[Stored items]

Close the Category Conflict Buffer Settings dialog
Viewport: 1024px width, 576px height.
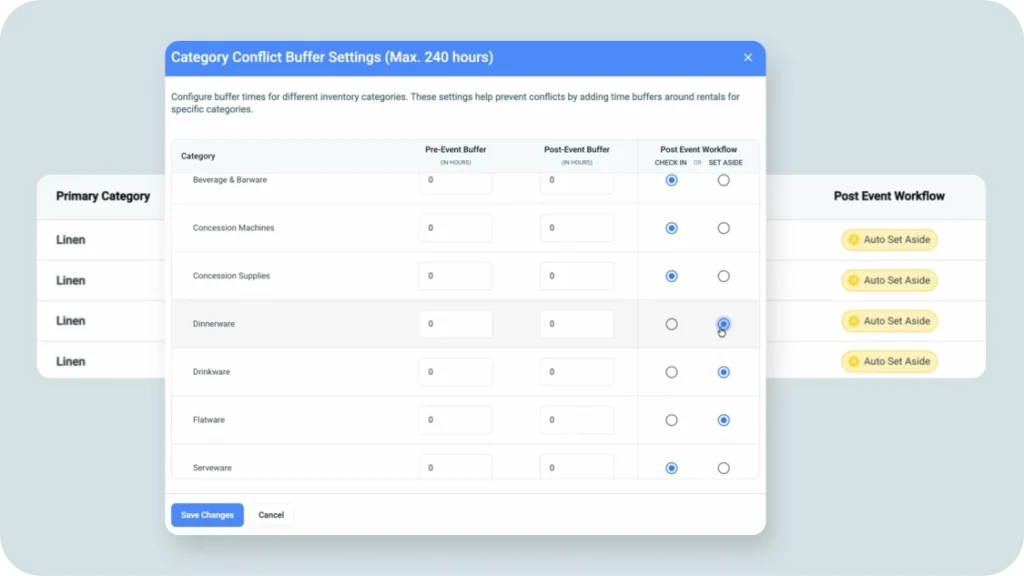(x=747, y=58)
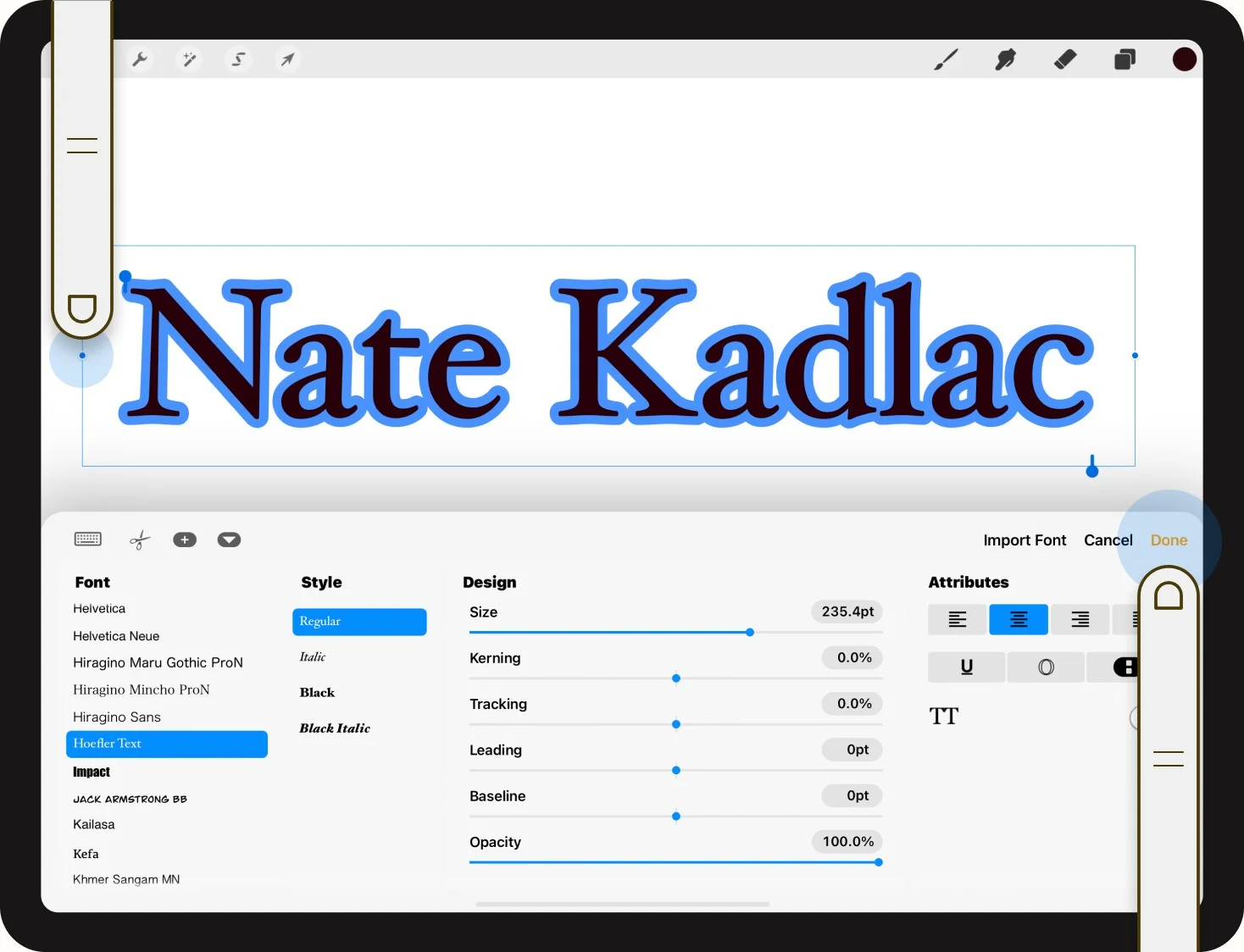Tap Import Font

pos(1024,540)
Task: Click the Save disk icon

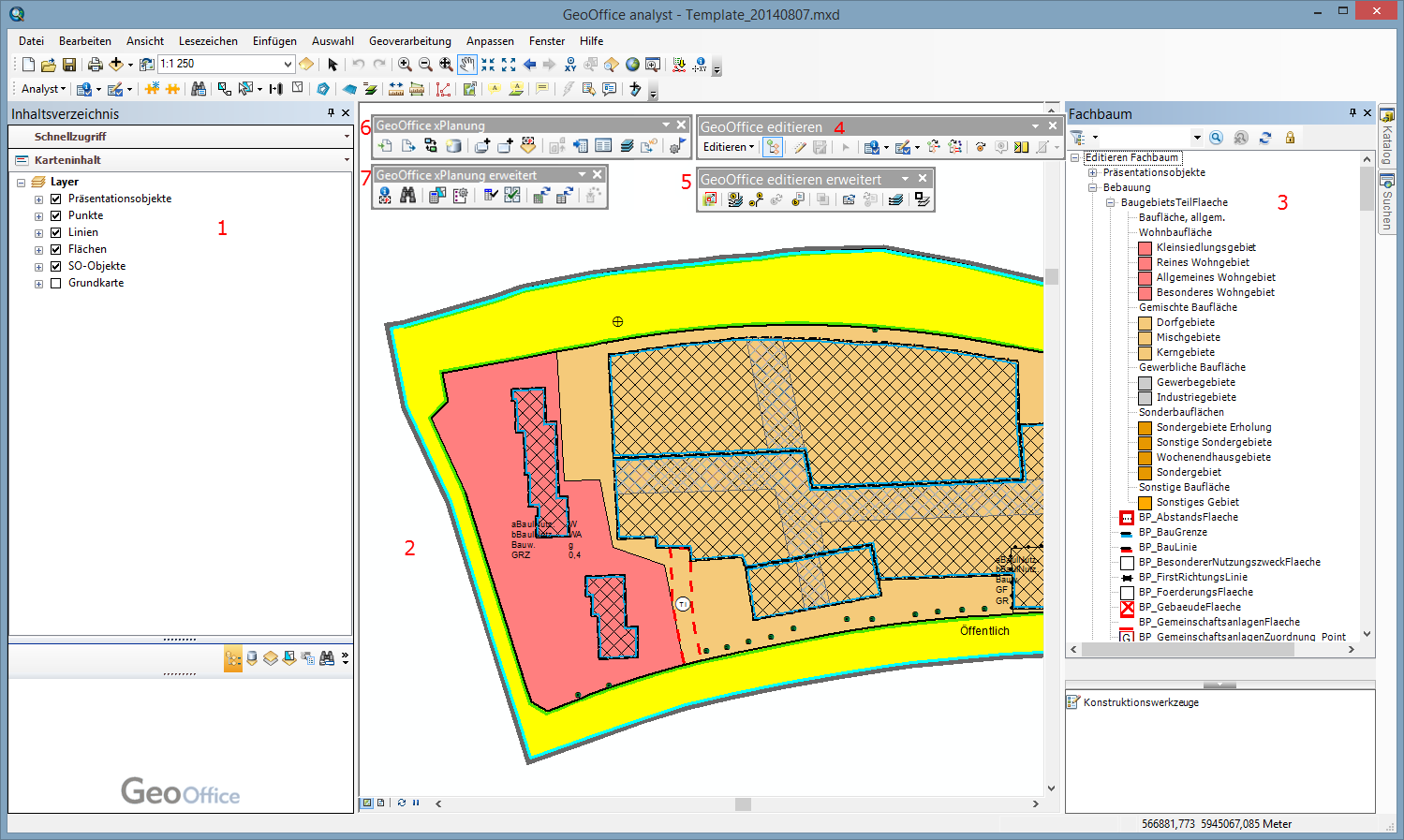Action: click(x=69, y=65)
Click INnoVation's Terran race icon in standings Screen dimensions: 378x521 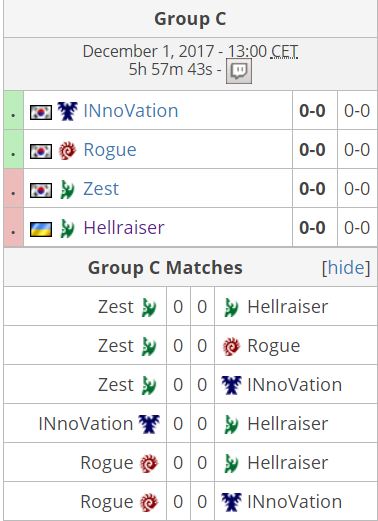(x=67, y=111)
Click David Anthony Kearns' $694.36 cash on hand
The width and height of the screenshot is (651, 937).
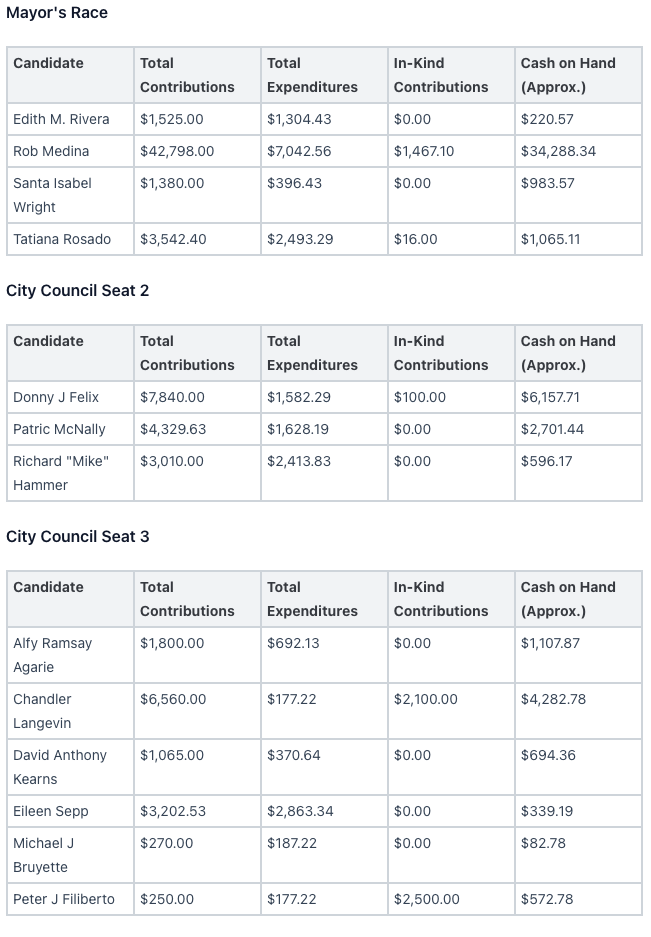pos(548,755)

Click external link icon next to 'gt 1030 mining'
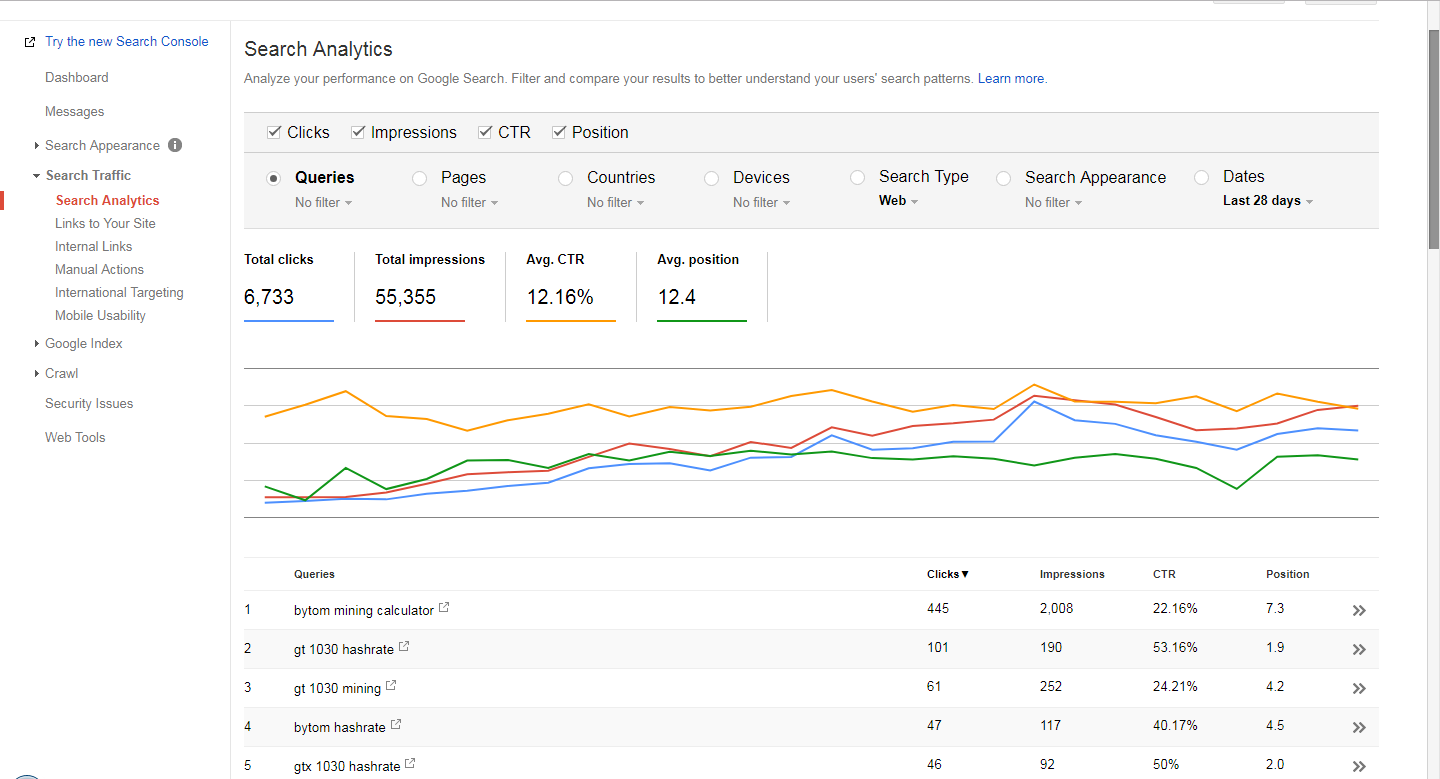pos(391,686)
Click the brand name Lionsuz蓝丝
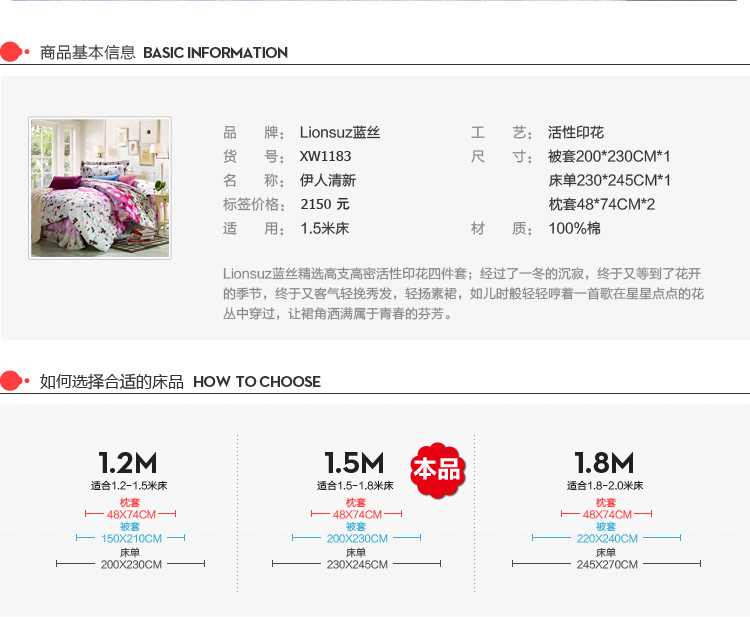The image size is (750, 617). click(x=339, y=133)
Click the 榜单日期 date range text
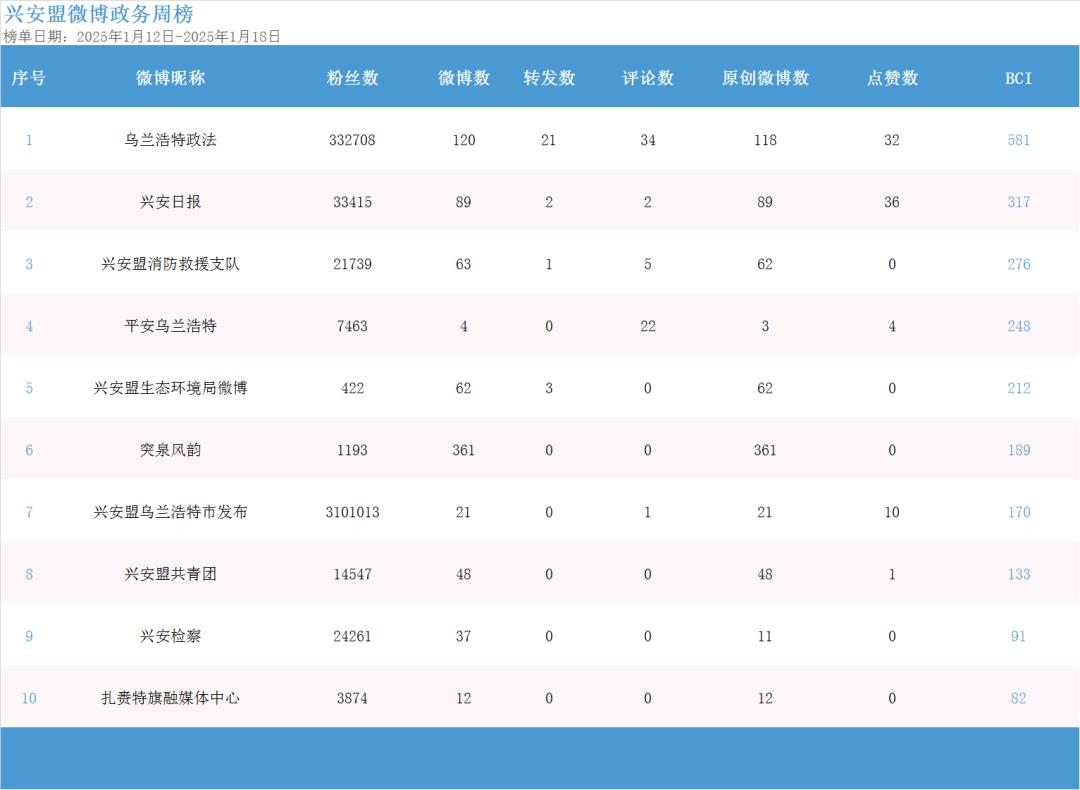The width and height of the screenshot is (1080, 790). click(141, 36)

> [To do]: An exact copy is needed of every line from the one holding "The width and height of the screenshot is (651, 937)." to the end of the entries above, both ends kept and each picture dropped.

> [Result for this task]:
The width and height of the screenshot is (651, 937).
pos(548,755)

Click external link icon next to 'gt 1030 mining'
pos(391,686)
Click the brand name Lionsuz蓝丝
The image size is (750, 617). click(x=339, y=133)
Click the 榜单日期 date range text
The width and height of the screenshot is (1080, 790). click(141, 36)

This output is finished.